But the actual options aren’t “suffer” or “be bad.” The actual options are “incur the social/​time costs of buying meds” or “incur the physical/​mental costs of feeling ill.” It’s just a choice: you weigh the branches, and then you pick. Neither branch makes you “bad.” It’s ok to decide that the social/​time costs outweigh the physical/​mental costs. It’s ok to decide the opposite. Neither side is a “should.” Both sides are an option.

Or the idea of prefering to punish someone (me or another) instead of actually looking at the situation and accepting it, makes me think of tolerification:

There’s a certain type of darkness in the world that most people simply cannot to see. It’s not the abstract darkness: people will readily acknowledge that the world is broken, and explain how and why the hated out-group is responsible. And that’s exactly what I’m pointing at: upon seeing that the world is broken, people experience an impulse to explain the brokenness in a way that relieves the tension. When seeing that the world is broken, people reflexively feel a need to explain. Carol can acknowledge that there is suffering abroad, but this acknowledgement comes part and parcel with an explanation about why she bears no responsibility. Dave can acknowledge that he failed to pass the interview, but his mind automatically generates reasons why this is an acceptable state of affairs.
This is the type of darkness in the world that most people cannot see: they cannot see a world that is unacceptable. Upon noticing that the world is broken, they reflexively list reasons why it is still tolerable. Even cynicism, I think, can fill this role: I often read cynicism as an attempt to explain a world full of callous neglect and casual cruelty, in a framework that makes neglect and cruelty seem natural and expected (and therefore tolerable).
I call this reflexive response “tolerification,” and if you watch for it, you can see it everywhere.

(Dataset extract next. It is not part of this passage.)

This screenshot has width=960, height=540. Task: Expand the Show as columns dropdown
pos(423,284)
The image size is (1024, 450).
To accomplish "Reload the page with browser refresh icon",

The approach of these questions in the replacing guilt series is not exactly at the same level; most notably, I feel Nate is trying to explain why should are not “useful” and cause only harm that cannot serve for accomplishing your goals. On the other hand, I see this post as more about examining the exact mechanism underlying this error we make.

Still, I feel the connection is strong enough to encourage people to read both.

• Yes, I agree that you are focusing more on how to see the mistake in a meta-way, instead of an outside view as Nate do.

Though I don’t think your example of the distinction is exactly the right one: the idea from Nate of banning “should” or cashing out “should” would be able IMHO to unearth the underlying “I should be taking things seriously” apply the consequentialist analysis of “you will not be measured by how you felt or who you punished. You will be measured by what actually happened, as will we all” (paraphrasing). What I feel is different is that the Way provide a mean for systematically findind this underlying should and explaining it from the inside.

Nonetheless, I find both useful, and I am better for having the Curse of the Counterfactual in my mental toolbox.